TASK TO COMPLETE
Please quote the records from the line with "The image size" up to and including the line with "This screenshot has height=720, width=1366.", word for word, and leave the pictures out.

GIVEN RECORDS
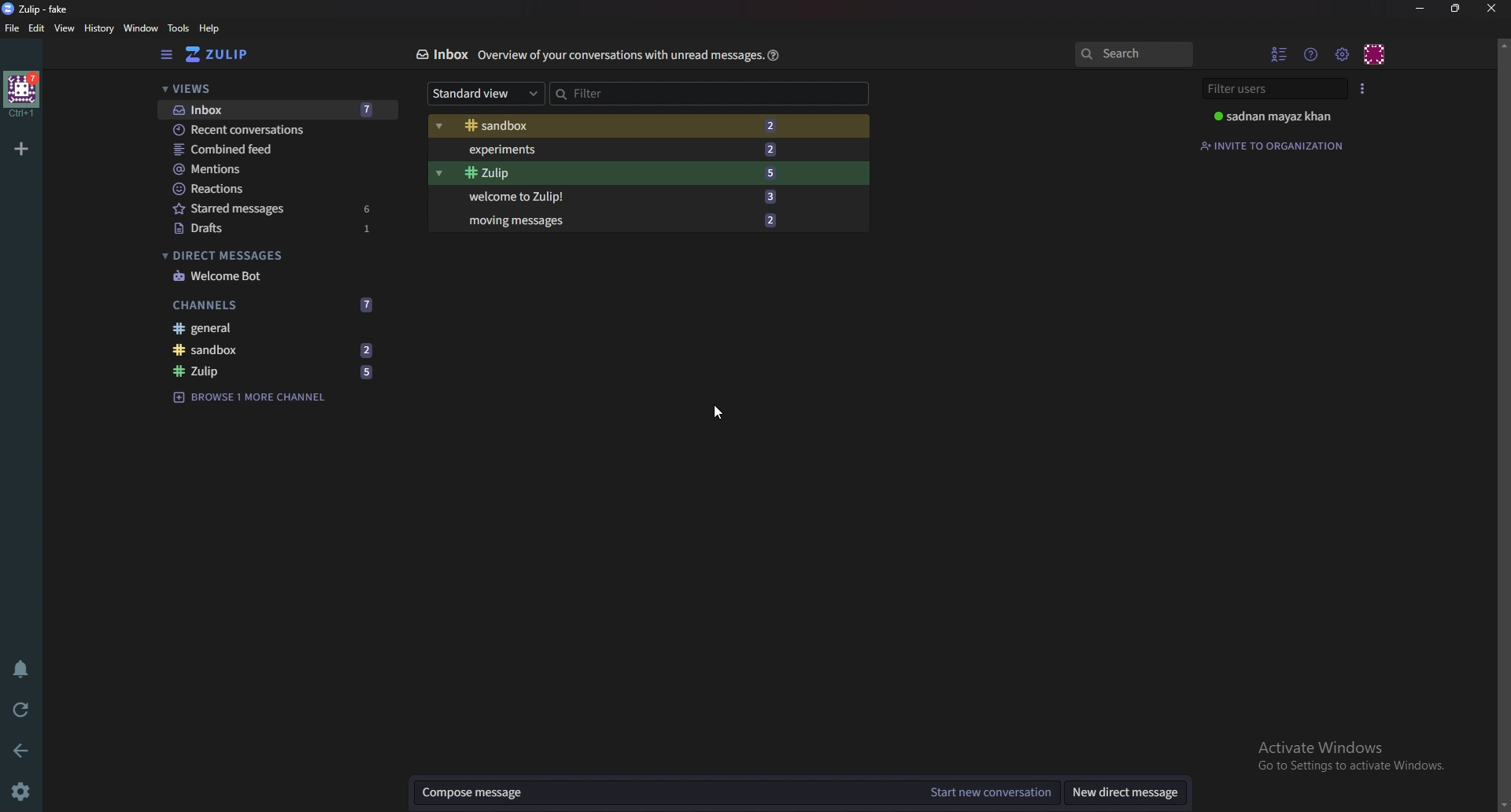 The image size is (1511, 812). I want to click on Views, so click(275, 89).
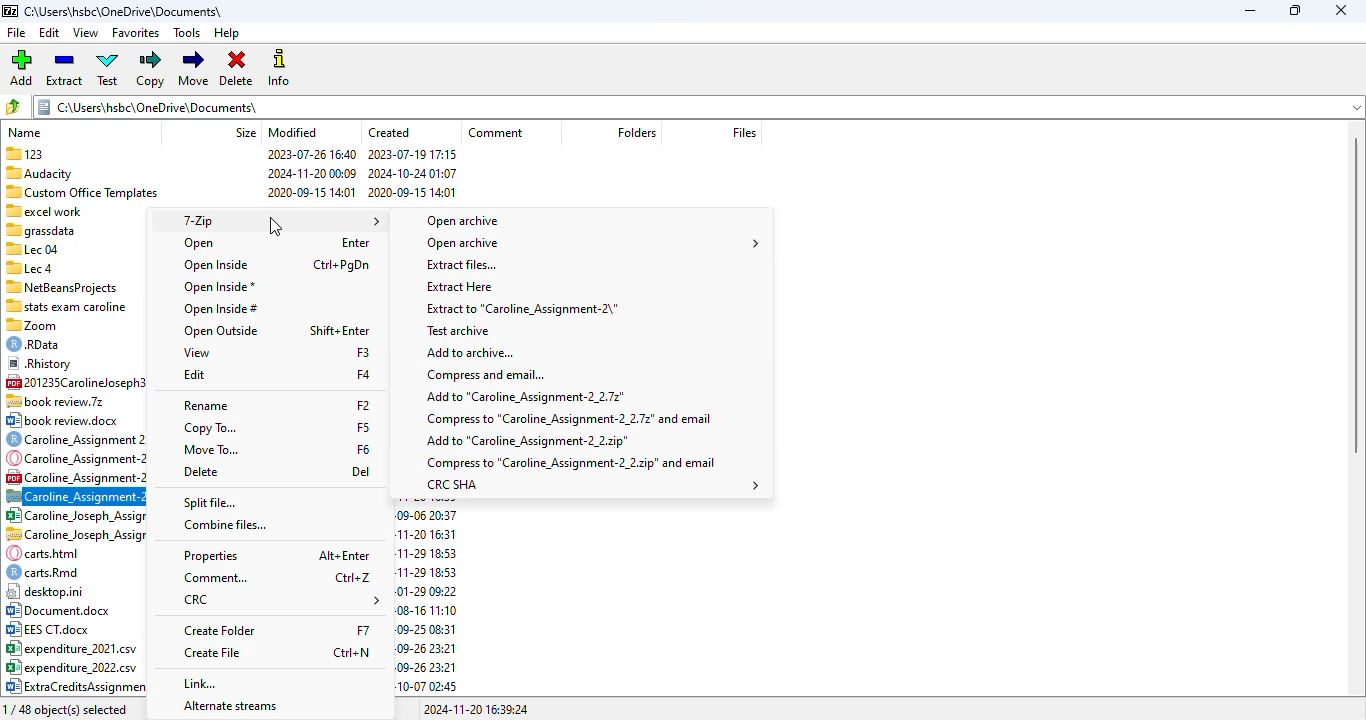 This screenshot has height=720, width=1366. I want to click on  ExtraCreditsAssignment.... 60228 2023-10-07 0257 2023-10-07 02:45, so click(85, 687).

==

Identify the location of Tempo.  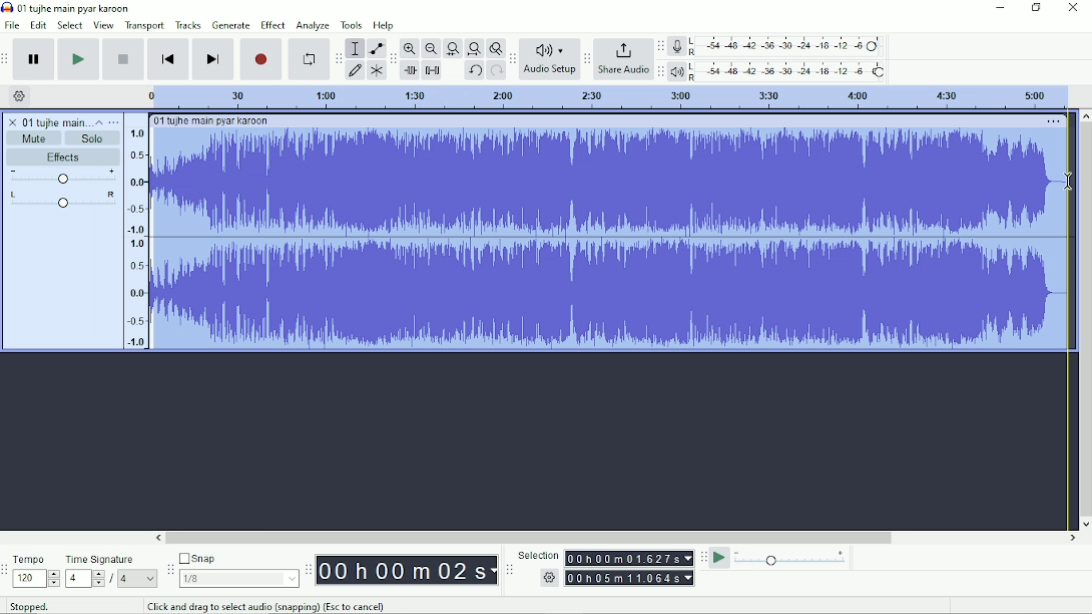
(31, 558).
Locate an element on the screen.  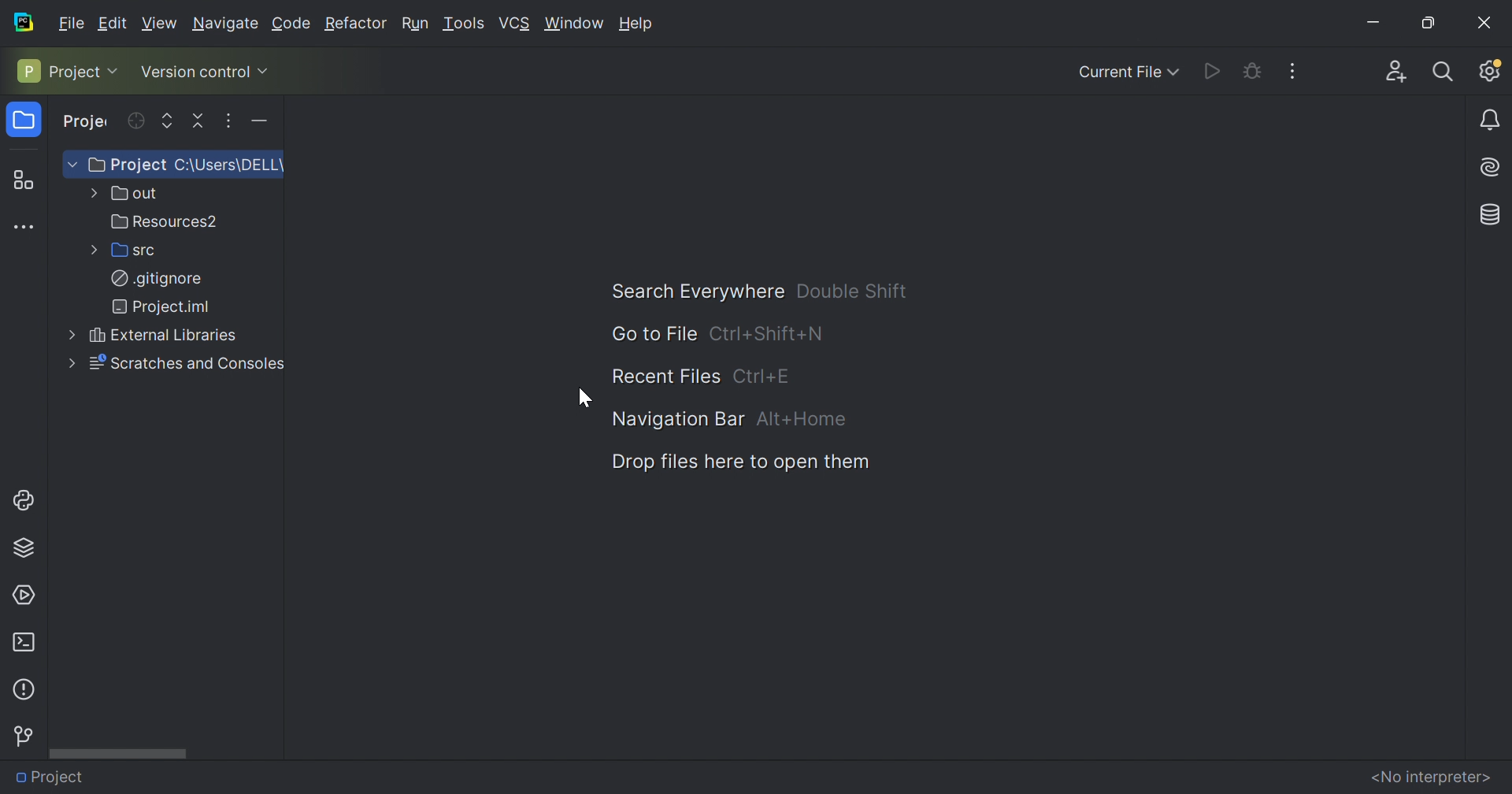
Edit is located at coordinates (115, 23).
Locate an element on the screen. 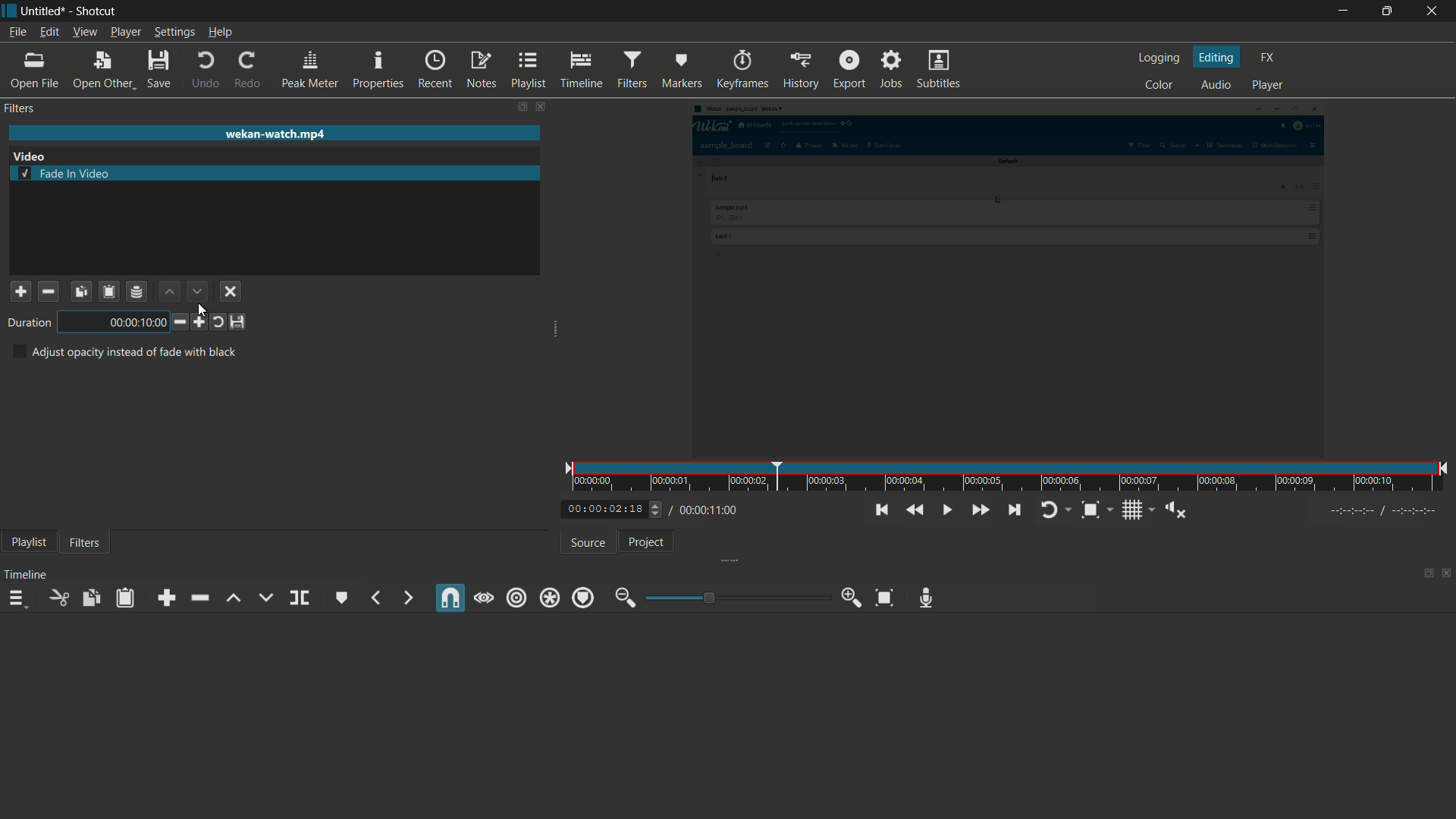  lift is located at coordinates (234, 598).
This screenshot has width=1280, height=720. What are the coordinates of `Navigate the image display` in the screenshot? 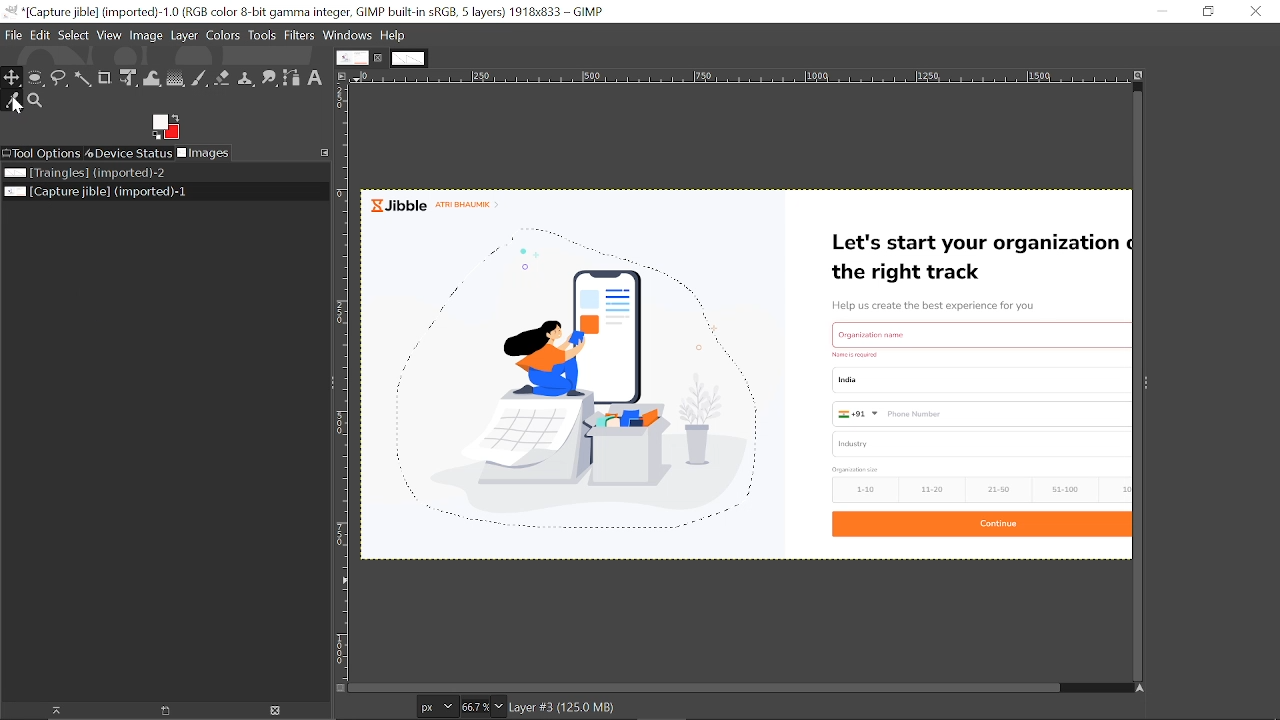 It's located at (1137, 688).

THE ANSWER
 The image size is (1511, 812). I want to click on Views, so click(275, 89).
 This screenshot has height=720, width=1366. I want to click on  ExtraCreditsAssignment.... 60228 2023-10-07 0257 2023-10-07 02:45, so click(85, 687).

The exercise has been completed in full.